Now let’s take a closer look at the iThemes Security Pro logs page.
1. Screen Options
Clicking the Screen Options button will display options that will let you customize your WordPress security logs.
2. Log Links
Clicking a log link will display events associated with the link’s log type. For example, clicking the All Events link will display all recorded security events.
3. Module Filter
The Module filter allows you to display events recorded by a specific security module. For example, selecting Brute Force from the dropdown menu and clicking the Filter button will show only recorded Brute Force events.
4. Log Entry
A log entry displays important information about a recorded event.
- Module – The security setting that recorded the log entry.
- Type – The event type associated with the log entry.
- Description – A simple description of the log entry.
- Time – When the security logs recorded the event.
- Host – The IP that triggered the event.
- User – The User that triggered the event.
- Details – Click the View Details link to view additional log details.
See Your Security Logs Visually: The WordPress Security Dashboard
If you are one of the people who feel a little over your head when trying to parse data stored in security logs, you aren’t alone.
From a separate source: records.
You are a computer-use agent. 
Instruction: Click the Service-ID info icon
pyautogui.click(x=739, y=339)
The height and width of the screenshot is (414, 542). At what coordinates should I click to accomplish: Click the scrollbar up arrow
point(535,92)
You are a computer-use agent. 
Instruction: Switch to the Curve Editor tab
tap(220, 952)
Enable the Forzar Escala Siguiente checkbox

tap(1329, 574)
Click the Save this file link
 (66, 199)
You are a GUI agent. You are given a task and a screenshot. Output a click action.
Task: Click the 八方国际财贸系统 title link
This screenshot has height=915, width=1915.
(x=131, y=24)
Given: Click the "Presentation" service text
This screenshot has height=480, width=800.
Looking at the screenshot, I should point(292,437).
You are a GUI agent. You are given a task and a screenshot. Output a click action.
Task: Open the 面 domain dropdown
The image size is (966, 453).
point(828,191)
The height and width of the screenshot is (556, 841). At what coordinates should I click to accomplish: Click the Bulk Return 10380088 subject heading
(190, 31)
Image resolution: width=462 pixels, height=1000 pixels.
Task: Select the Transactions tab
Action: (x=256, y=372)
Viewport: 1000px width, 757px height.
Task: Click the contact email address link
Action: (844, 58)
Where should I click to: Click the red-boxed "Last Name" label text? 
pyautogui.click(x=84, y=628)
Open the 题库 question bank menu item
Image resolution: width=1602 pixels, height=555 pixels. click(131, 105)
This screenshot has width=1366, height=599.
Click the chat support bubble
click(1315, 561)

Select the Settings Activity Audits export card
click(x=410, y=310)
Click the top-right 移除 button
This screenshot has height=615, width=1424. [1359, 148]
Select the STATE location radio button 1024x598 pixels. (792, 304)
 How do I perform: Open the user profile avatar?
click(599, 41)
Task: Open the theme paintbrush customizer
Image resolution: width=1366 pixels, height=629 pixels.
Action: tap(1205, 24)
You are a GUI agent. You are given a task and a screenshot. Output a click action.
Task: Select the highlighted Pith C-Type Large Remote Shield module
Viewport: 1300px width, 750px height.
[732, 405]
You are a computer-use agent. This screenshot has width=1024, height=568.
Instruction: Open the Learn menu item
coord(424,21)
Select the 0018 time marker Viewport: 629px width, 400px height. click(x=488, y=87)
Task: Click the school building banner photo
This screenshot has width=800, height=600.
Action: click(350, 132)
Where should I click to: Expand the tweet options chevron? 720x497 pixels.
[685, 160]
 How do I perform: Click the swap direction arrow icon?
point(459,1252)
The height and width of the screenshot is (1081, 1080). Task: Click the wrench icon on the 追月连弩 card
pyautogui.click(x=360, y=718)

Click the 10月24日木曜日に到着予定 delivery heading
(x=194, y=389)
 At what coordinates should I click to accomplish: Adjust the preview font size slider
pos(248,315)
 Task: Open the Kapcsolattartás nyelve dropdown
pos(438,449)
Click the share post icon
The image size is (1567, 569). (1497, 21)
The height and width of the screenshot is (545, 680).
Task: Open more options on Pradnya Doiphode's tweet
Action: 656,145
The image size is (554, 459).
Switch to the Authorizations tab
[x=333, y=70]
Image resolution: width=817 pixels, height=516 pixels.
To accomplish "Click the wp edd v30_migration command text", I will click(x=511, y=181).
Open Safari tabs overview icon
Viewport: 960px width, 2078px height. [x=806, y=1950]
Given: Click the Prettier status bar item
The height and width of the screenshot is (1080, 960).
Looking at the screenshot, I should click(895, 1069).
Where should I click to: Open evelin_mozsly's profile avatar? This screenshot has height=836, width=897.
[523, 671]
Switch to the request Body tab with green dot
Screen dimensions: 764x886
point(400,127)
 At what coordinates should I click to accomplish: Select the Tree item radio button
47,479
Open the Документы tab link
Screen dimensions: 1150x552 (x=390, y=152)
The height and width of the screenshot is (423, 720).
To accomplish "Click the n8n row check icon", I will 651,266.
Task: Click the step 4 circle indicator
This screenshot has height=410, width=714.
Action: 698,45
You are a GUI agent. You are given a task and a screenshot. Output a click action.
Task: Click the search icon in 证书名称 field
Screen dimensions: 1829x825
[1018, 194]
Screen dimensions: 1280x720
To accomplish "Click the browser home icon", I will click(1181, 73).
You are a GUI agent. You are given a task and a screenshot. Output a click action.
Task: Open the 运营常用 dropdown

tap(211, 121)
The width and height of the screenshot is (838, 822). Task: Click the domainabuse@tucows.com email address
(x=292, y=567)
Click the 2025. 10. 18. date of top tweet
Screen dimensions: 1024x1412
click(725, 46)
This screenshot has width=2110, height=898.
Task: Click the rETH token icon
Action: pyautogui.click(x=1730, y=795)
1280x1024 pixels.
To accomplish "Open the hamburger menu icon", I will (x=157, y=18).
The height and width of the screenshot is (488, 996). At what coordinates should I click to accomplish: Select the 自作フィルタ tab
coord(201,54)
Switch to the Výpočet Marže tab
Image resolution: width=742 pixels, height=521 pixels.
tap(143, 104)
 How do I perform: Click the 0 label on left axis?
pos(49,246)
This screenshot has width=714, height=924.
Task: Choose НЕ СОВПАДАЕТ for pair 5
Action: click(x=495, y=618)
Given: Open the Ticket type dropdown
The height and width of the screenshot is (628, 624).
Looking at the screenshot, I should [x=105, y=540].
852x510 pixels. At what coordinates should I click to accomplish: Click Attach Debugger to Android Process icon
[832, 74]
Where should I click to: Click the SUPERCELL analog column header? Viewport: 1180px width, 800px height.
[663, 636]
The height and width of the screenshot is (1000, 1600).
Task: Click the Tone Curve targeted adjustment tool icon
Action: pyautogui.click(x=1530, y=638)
We heard from so many of you who thought digging through your security logs was time-consuming, and at times the information stored in the logs can be challenging to understand.
With all of that in mind, we wanted to create an easy and fast way for iThemes Security Pro users to see the security activity and health of their WordPress website, without needing to dig through their logs.
iThemes Security Pro also includes a real-time WordPress security dashboard to help pull the data from your security logs into graphs and charts, right from inside your WordPress admin dashboard.
The iThemes Security Dashboard is a dynamic dashboard with all your WordPress website’s security activity stats in one place. The goal of the Security Dashboard is to give you the information you want in a way that makes sense to you. You can start with a blank canvas and add only the cards that are important to you.
To start using the Security Dashboard, make sure it is enabled on the main page of the security settings. Once enabled, you can create your first security dashboard from both the Admin Dashboard menu and Security settings in your WordPress Admin menu.
Insufficient logging is one of the OWASP top 10 web application security risks. Monitoring the right behavior will help you identify and stop attacks, detect a breach, and access and repair the damage done to your website after a successful attack.
iThemes Security Pro makes WordPress security logging easy by automatically monitoring and recording brute force attacks, user activity, malware scanning, file changes and a whole lot more.